Schatten über der Wahl

FRANKREICH ⋅ Der Terroranschlag auf Polizisten in Paris wenige Tage vor dem Start zur Präsidentschaftswahl heizt das Rennen um den höchsten Posten im Land weiter an.
22. April 2017, 00:00

Kurz vor der französischen Präsidentschaftswahl erschüttert ein Anschlag auf Polizisten das Land. Ein Polizist und der Angreifer werden in Paris getötet, drei Menschen verletzt. Die Attacke facht heftigen Streit um die französische Sicherheitspolitik an.

Der Mann eröffnete gegen 21 Uhr mit einer Schnellfeuerwaffe das Feuer auf ein Polizeiauto auf den Champs-Elysées. Er tötete einen Beamten und verletzte zwei weitere, einen davon schwer. Eine deutsche Passantin wurde am Fuss verletzt. Auf ­ dem bei Touristen beliebten Prachtboulevard brach Panik aus. ­ Der Angreifer, ein vorbestrafter 39-jähriger Franzose namens Karim Cheurfi, wurde schliesslich erschossen. In seinem Auto fanden Ermittler eine Pumpgun und zwei grosse Messer.

Als radikaler Islamist war Cheurfi bislang nicht aufgefallen. Er war aber 2005 wegen mehr­fachen versuchten Mordes – unter anderem an einem Polizisten und an einem Polizeischüler – zu 15 Jahren Gefängnis verurteilt worden. Vor zwei Monaten wurde er erneut festgenommen, weil er Polizistenmorde geplant haben soll. Aus Mangel an Beweisen kam er allerdings wieder frei.

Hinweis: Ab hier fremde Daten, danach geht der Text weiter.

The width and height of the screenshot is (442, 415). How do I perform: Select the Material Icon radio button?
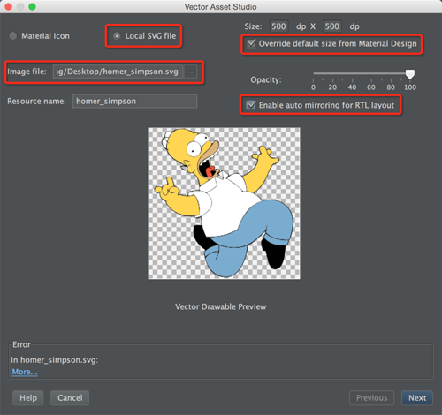pyautogui.click(x=13, y=36)
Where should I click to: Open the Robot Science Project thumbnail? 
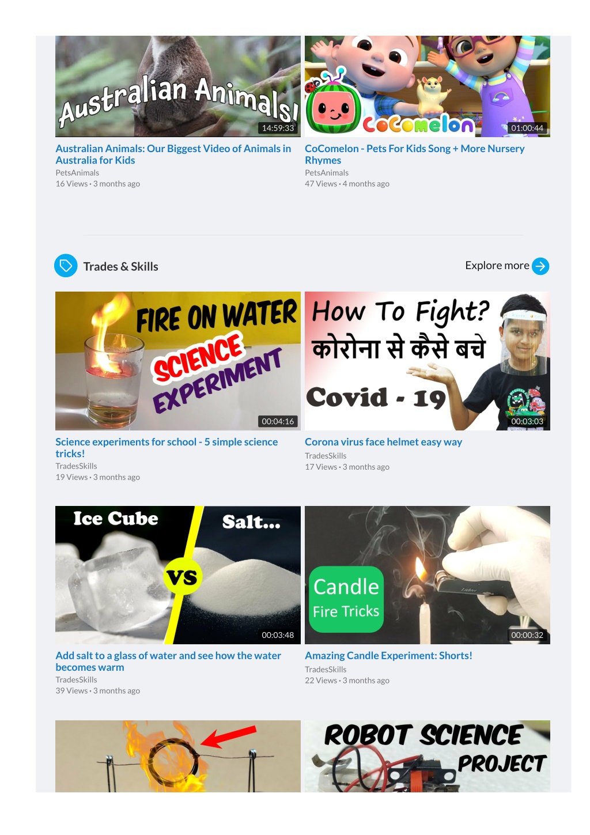click(x=428, y=756)
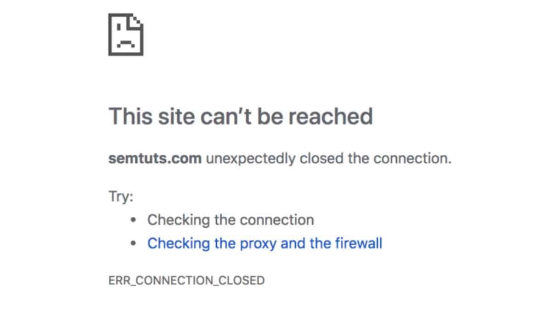
Task: Click the bullet beside the proxy and firewall link
Action: (x=134, y=243)
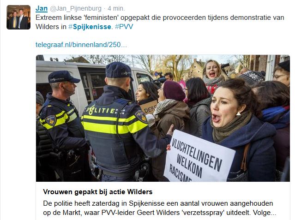This screenshot has height=220, width=295.
Task: Follow the telegraaf.nl/binnenland link
Action: 81,45
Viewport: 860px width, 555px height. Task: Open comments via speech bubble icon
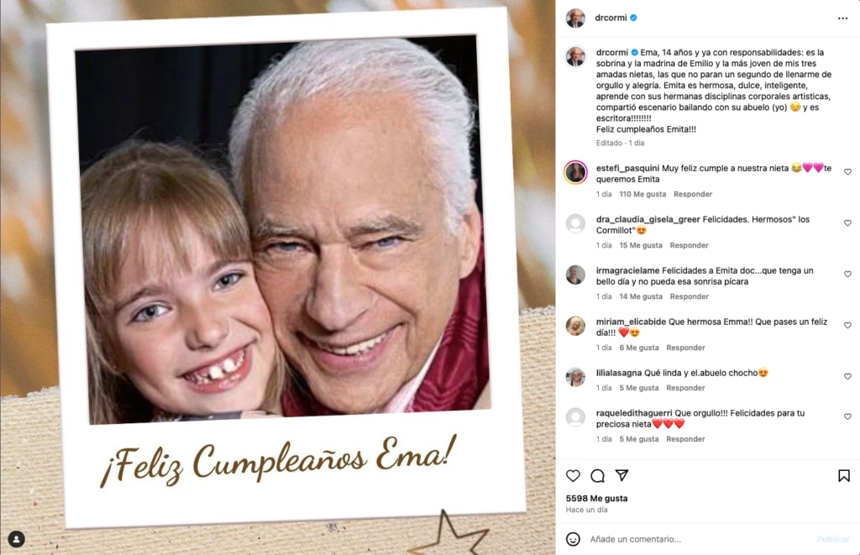click(598, 475)
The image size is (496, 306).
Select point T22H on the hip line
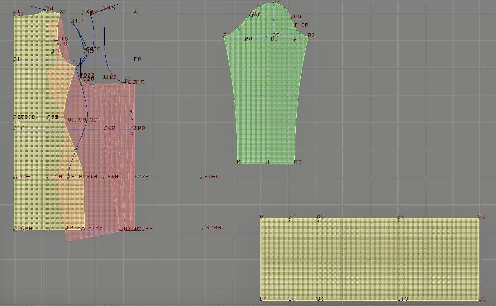(141, 177)
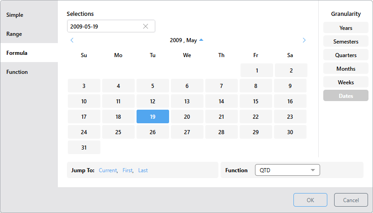Pick May 27 in the calendar
The width and height of the screenshot is (373, 213).
(187, 132)
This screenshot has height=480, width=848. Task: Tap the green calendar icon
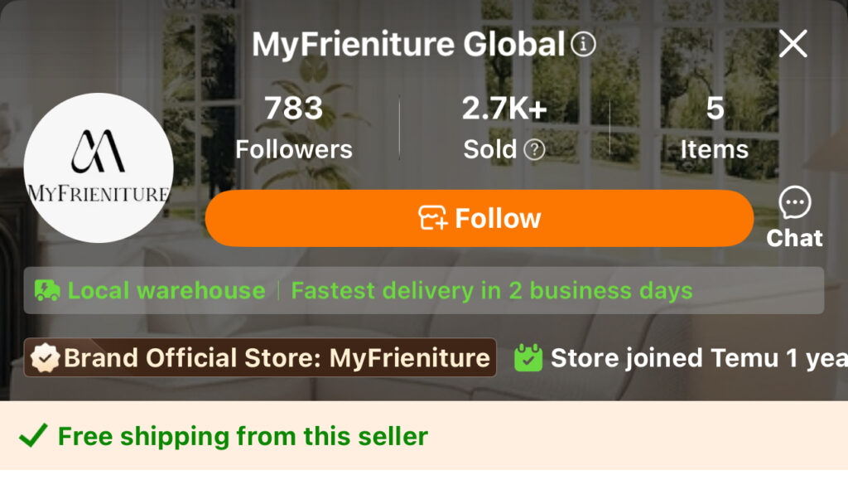pos(528,358)
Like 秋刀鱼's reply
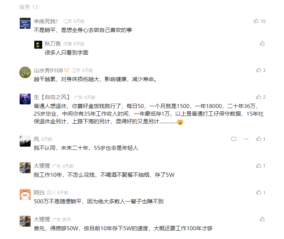284x239 pixels. coord(262,43)
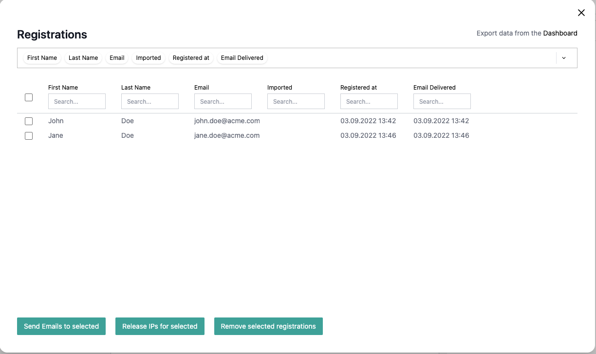
Task: Select the Email Delivered filter chip
Action: [242, 58]
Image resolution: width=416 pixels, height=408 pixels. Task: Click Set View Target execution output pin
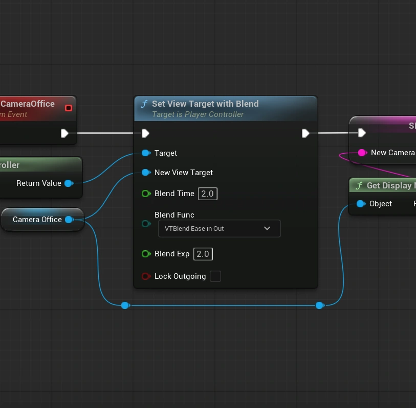click(x=305, y=133)
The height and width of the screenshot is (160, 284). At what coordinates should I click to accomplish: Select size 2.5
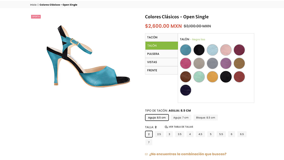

Wahlkampf beginnt am Sonntag

Der Anschlag drei Tage vor der ersten Runde der Präsidentschaftswahl erschütterte Frankreich schwer und löste eine heftige politische Debatte aus. Die rechtspopulistische Präsidentschaftskandidatin Marine Le Pen warf den Regierungen der vergangenen zehn Jahre vor, «alles getan» zu haben, um den «Krieg» gegen den Terrorismus zu verlieren. Der sozialistische Premierminister Bernard Cazeneuve entgegnete, Marine Le Pen nutze «die Angst und die Aufregung schamlos für rein politische Zwecke» aus.

Die Attacke schürte auch Sorgen vor weiteren Angriffen während der Wahl. Mehr als 50000 Polizisten und Tausende Soldaten sollen die erste Wahlrunde am Sonntag sichern.